Il assure la continuité
Fini le défilé d'intervenants inconnus : un binôme dédié qui connaît la personne. La stabilité que le turn-over des EHPAD ne peut pas toujours offrir.
Il anticipe les risques
En repérant les signaux faibles (perte d'appétit, isolement, chute d'état général) avant qu'ils ne deviennent des crises ou une hospitalisation.
Il soulage la famille
Les proches redeviennent des enfants ou des conjoints, plutôt que des gestionnaires de planning épuisés. La charge mentale est déléguée.
En somme, le care management apporte à domicile ce que les familles recherchent en établissement — encadrement, continuité, attention — mais dans le lieu que 8 Français sur 10 préfèrent : chez soi.

Caroline Gastaud
Infirmière, co-fondatrice et créatrice de la méthode PEPS - Autrement Senior
« Ce décret est une bonne chose : les familles méritent la transparence. Mais il rappelle surtout une évidence de terrain : les gens veulent rester chez eux. Notre métier, c'est de rendre ce souhait réalisable et sûr, en coordonnant tout autour de la personne. Le domicile n'est pas un pari risqué quand il est bien organisé. »
Questions fréquentes
Quels sont les nouveaux indicateurs obligatoires des EHPAD en 2026 ?
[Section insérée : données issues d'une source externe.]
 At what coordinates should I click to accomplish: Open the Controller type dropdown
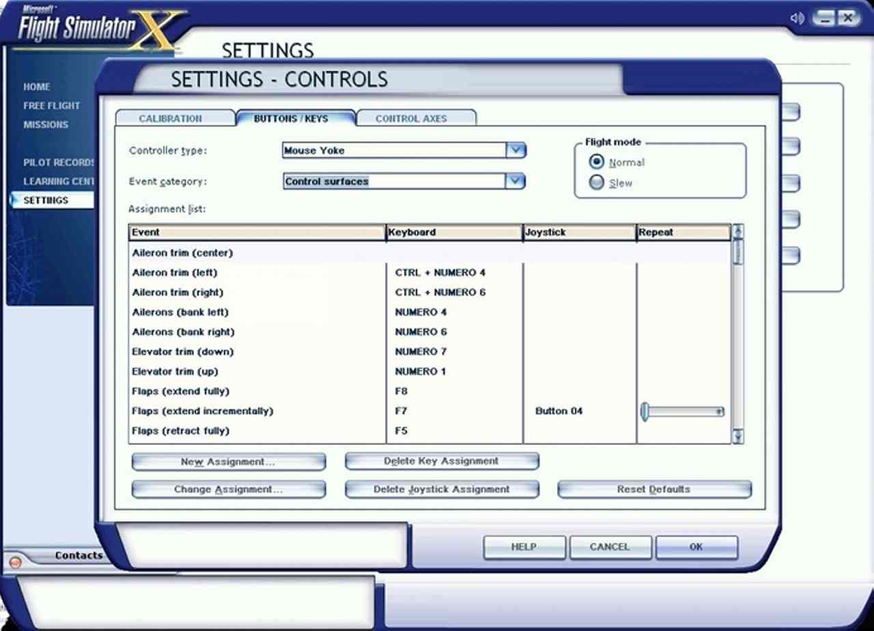516,150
Depuis le décret n° 2026-760 publié au Journal officiel le 9 août 2026, chaque EHPAD doit transmettre chaque année à la CNSA trois indicateurs rendus publics : le taux d'encadrement des résidents (personnel médical, paramédical et socio-éducatif), le taux d'absentéisme du personnel et le taux de rotation (turn-over). Ces données s'ajoutent aux informations tarifaires déjà publiées.
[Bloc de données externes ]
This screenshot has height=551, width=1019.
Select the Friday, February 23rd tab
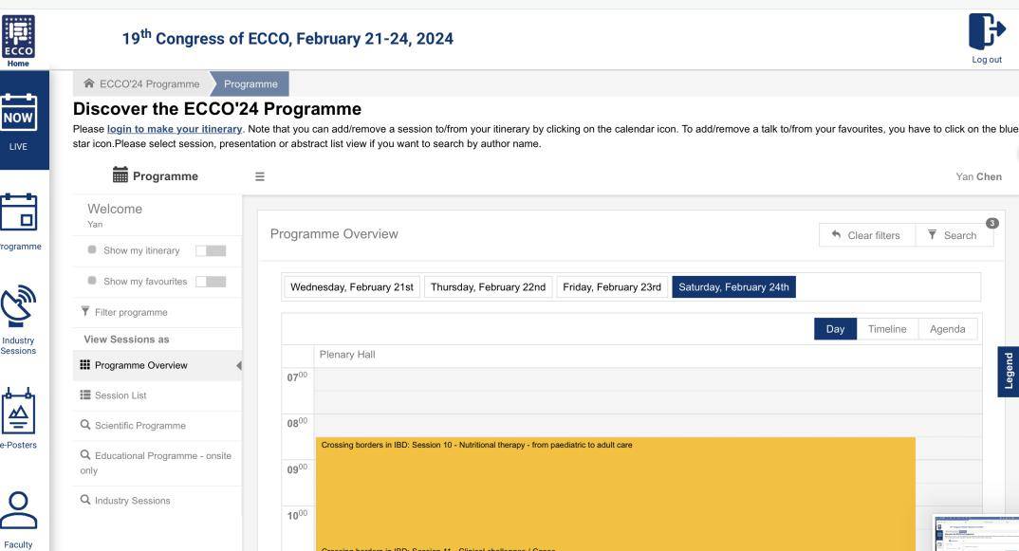point(612,287)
Pourquoi ce décret est-il important pour les familles ?
Parce qu'il permet de comparer les établissements sur la réalité humaine de l'accompagnement, et pas seulement sur le prix. Un fort absentéisme ou un turn-over élevé peuvent signaler des conditions de travail difficiles et une instabilité qui affecte la continuité de la prise en charge.
Combien de Français souhaitent vieillir à domicile ?
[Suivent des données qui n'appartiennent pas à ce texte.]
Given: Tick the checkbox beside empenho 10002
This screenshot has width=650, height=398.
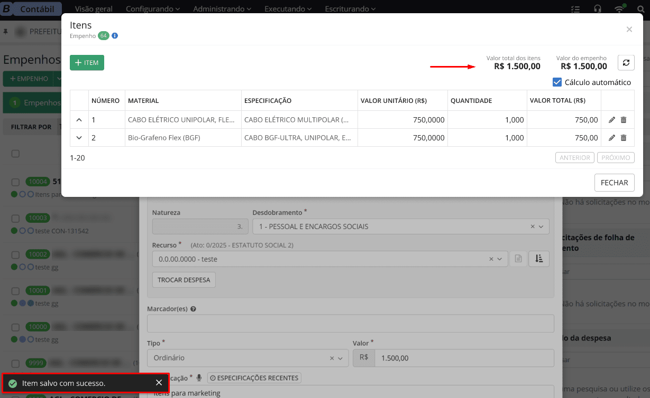Looking at the screenshot, I should 15,254.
Selon les données relayées dans la presse, environ 8 Français sur 10 souhaitent vieillir à domicile, pour eux-mêmes ou pour leurs proches. Près de 7 sur 10 estiment par ailleurs que les pouvoirs publics n'en font pas assez pour améliorer la situation en EHPAD.
Le maintien à domicile est-il une vraie alternative à l'EHPAD ?
Oui, dans de nombreuses situations. Avec une coordination adaptée, une personne âgée en perte d'autonomie peut rester chez elle en sécurité : auxiliaires de vie, soins infirmiers, aménagement du logement, téléassistance. La difficulté n'est pas de trouver les intervenants, mais de les coordonner : c'est le rôle du care manager.
Qu'apporte un care manager pour le maintien à domicile ?
Il coordonne l'ensemble des intervenants et des démarches : auxiliaires de vie, lien avec les soignants et le médecin, aménagement du domicile, aides financières. Il assure la continuité (un binôme dédié plutôt qu'un défilé d'intervenants) et anticipe les situations à risque, pour un maintien à domicile serein et durable.
Sources : Journal officiel (décret n° 2026-760 du 8 août 2026), franceinfo, CNSA, loi n° 2024-317 du 8 avril 2024. Chiffres d'opinion relayés par la presse (baromètre pour le Synerpa). Article d'information générale.